The People’s Bank of China confirmed it would keep the one-year rate on hold as it rolled over the lending facility, injecting CNY 500bn (£61.54bn) in the process.
Economists polled by Reuters had anticipated no change in the facility’s rate.
“The PBoC refrained from using the MLF tool to either ease or tighten financial conditions in September,” said Duncan Wrigley at Pantheon Macroeconomics.
“The injection of CNY 500bn in liquidity matched the CNY 500bn of maturities during the month, resulting in zero net liquidity injection.”
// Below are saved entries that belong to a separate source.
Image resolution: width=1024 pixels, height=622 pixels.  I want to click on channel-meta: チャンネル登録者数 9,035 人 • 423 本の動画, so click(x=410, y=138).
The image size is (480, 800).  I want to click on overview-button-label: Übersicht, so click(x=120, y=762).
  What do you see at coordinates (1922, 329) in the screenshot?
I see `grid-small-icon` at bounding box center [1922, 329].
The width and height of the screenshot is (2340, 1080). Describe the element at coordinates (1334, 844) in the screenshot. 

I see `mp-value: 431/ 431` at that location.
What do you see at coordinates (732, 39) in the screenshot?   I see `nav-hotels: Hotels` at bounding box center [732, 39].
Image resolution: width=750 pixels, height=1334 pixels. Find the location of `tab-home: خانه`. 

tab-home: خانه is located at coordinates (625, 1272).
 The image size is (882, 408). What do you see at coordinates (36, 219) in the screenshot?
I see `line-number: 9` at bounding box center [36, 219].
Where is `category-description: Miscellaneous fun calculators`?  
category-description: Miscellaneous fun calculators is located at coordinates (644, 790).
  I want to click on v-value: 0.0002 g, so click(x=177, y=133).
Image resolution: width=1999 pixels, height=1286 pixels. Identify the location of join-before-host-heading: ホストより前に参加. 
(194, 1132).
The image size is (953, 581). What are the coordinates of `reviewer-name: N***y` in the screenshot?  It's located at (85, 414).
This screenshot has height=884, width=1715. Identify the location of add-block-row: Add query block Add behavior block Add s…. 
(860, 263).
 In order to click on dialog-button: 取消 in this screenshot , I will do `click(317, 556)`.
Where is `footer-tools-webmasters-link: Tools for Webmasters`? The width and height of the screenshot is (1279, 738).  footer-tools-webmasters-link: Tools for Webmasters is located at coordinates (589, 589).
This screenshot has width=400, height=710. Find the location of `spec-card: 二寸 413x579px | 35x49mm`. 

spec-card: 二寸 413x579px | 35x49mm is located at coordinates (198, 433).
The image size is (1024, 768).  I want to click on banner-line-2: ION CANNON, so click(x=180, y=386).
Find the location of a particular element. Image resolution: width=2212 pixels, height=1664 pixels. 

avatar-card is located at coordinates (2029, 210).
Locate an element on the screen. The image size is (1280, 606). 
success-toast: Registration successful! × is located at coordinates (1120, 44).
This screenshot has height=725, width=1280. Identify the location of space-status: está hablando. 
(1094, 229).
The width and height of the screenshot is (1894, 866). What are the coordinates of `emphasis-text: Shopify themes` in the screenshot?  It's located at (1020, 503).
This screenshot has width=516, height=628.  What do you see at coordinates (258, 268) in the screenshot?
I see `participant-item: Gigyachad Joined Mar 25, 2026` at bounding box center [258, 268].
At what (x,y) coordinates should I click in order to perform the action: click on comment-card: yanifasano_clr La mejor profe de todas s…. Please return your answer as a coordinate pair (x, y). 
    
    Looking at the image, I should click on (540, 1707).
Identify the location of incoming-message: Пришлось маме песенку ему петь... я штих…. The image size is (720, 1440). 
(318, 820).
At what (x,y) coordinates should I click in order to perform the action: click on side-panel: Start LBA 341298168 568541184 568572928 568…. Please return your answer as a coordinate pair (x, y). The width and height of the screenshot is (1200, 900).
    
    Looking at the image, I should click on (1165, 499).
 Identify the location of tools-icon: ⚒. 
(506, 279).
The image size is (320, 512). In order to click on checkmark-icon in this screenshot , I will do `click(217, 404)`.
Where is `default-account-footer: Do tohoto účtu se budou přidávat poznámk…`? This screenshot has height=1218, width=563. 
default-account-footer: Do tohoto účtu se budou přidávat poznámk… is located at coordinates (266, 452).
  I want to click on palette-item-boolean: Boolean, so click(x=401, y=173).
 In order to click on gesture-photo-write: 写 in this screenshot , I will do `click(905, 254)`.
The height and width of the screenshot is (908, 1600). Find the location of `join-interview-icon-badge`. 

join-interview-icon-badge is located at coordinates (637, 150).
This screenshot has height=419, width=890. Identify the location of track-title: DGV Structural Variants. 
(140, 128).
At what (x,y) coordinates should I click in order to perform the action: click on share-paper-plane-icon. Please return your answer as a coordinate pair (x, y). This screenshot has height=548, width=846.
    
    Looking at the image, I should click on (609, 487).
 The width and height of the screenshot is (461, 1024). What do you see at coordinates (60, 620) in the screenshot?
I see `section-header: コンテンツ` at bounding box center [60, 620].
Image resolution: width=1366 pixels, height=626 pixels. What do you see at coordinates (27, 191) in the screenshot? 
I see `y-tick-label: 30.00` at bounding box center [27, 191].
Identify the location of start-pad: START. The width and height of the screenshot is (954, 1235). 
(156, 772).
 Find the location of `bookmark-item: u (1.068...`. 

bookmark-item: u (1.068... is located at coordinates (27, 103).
Wrigley said that despite a weak economy, China’s central bank was “holding back” from broad monetary easing.
“We see this as an implicit acknowledgement that monetary policy is largely ineffective to support growth under current constraints, especially the property market woes and zero-Covid policy.
“In other words, China is caught in a liquidity trap - cutting rates would also put further pressure on the renminbi.
“We expect China to rely on fiscal policy to manage growth, while monetary policy plays only an accommodating role.”
As such, Wrigley said the PBoC was likely to make no change to the benchmark lending rate - the loan prime rate - on 20 October.